* **Extrait**
:::

CATHOLICA — Dans ce monde tech­ni­ci­sé à outrance, que peut bien signi­fier la rela­tion entre l’art et la nature ?

Jacques ELLUL — Dans la mesure où l’art moderne n’a plus les cri­tères anciens et tra­di­tion­nels, soit du beau des hautes périodes esthé­tiques, soit d’un sens reli­gieux, il dépend en défi­ni­tive des ins­tru­ments tech­niques que l’on pos­sède de plus en plus. D’autre part l’art moderne répond à un cer­tain nombre de besoins pro­vo­qués par la tech­nique elle-même chez l’homme, et en par­ti­cu­lier un besoin de dis­trac­tion. Il ne s’agit plus de beau ni de sens mais de dis­trac­tion. En réa­li­té l’homme moderne est tel­le­ment pris dans son tra­vail, dans la sur­ac­ti­vi­té de la socié­té dans laquelle nous nous trou­vons, qu’il a besoin par moments d’une éva­sion que l’art peut très sou­vent lui offrir. Je crois que l’art moderne est très carac­té­ris­tique dans ce domaine. Mais l’homme n’échappe pas vrai­ment de cette façon au monde moderne, parce que presque tous les moyens de cet art sont des moyens très tech­niques comme la télé­vi­sion ou le ciné­ma. Dans ces condi­tions l’art n’est plus à la recherche d’un sens, il n’a plus que la fonc­tion de faire échap­per à la condi­tion humaine, mais sans que cela soit posi­ti­ve­ment créa­teur pour l’homme. L’art n’aide pas l’homme à se créer une per­son­na­li­té en face ou au milieu de ce monde tech­ni­cien. Tout l’art actuel reste dans le monde tech­ni­cien soit parce qu’il en dépend direc­te­ment soit parce que ce monde nous a appris à voir la réa­li­té autre­ment que nous ne la voyons spon­ta­né­ment par nos yeux et à la décom­po­ser. Par exemple, nous super­po­sons les vues que nous connais­sons par le micro­scope à la réa­li­té des objets qui nous entourent et cette manière de pro­cé­der nous habite invo­lon­tai­re­ment.

:::

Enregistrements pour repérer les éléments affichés
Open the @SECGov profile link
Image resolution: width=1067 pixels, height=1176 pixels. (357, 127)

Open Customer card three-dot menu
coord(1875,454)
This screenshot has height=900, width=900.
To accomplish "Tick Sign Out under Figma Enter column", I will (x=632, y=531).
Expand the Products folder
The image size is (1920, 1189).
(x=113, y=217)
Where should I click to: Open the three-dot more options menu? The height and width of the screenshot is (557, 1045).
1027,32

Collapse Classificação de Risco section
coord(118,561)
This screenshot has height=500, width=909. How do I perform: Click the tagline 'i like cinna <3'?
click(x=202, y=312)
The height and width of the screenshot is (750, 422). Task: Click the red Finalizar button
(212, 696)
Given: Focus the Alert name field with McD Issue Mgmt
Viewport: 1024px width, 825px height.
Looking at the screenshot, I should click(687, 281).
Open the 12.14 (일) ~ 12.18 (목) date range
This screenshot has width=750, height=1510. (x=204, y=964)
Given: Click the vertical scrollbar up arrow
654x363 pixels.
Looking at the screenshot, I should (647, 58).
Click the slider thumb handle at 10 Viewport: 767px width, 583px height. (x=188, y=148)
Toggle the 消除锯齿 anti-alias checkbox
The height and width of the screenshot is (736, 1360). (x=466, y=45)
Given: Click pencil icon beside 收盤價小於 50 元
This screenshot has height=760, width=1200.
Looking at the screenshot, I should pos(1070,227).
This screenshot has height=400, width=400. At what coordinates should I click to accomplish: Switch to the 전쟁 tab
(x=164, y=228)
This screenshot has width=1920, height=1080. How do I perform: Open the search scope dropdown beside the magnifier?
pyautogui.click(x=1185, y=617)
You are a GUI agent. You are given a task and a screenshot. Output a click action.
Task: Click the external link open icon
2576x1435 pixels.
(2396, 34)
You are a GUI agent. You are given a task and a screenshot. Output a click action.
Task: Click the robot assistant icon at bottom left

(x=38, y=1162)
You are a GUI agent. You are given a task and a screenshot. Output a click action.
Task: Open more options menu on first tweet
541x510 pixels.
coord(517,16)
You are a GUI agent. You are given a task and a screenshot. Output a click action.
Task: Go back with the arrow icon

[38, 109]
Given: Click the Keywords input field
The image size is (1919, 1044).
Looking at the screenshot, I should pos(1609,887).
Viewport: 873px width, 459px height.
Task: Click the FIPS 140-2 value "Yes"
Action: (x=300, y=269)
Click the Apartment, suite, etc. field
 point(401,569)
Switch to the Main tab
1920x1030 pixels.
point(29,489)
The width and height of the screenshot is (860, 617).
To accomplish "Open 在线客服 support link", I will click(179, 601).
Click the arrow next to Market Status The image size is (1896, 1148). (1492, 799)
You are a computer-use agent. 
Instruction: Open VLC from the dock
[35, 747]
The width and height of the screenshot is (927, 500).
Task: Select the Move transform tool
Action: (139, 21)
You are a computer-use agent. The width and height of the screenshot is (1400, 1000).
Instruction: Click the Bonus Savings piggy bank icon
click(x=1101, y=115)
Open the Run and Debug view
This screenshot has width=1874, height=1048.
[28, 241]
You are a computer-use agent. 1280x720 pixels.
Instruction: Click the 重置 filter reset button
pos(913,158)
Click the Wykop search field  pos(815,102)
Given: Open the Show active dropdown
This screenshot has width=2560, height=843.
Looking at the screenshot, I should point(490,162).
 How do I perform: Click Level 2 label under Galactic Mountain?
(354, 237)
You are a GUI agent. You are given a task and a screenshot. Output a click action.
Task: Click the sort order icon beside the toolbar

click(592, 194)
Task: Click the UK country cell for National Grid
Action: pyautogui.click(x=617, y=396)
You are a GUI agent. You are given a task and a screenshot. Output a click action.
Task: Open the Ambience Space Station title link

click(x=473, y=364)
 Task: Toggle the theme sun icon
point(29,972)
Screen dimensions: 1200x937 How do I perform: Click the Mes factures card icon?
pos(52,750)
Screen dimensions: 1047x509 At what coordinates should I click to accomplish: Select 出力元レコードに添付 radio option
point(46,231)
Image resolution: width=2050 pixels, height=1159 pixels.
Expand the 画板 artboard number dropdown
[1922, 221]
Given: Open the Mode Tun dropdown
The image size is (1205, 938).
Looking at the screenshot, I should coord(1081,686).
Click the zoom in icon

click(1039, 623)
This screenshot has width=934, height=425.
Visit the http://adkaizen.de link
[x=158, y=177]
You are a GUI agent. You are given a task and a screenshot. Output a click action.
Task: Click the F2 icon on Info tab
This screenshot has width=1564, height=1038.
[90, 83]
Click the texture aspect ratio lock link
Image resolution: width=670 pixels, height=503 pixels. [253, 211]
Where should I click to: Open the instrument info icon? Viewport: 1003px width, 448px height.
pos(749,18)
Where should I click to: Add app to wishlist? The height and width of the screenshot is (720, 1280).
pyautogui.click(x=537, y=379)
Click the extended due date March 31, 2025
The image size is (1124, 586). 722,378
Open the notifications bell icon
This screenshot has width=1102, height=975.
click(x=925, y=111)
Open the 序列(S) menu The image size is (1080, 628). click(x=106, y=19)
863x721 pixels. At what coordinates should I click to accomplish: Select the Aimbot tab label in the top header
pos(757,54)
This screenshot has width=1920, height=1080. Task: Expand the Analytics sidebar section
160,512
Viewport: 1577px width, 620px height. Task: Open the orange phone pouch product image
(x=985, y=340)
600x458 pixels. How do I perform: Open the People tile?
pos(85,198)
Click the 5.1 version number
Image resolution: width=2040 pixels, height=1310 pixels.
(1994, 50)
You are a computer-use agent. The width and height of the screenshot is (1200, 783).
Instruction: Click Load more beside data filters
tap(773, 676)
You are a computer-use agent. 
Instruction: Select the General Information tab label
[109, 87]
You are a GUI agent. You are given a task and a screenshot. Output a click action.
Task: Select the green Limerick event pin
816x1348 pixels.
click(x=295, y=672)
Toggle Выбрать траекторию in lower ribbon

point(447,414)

:::

* **Consigne détaillée**
D'après l'extrait, quel besoin provoqué par la technique chez l'homme l'art moderne satisfait-il en particulier ? Les enregistrements constituent un matériau indépendant de l'extrait.

* **Réponse complète**
Un besoin de distraction.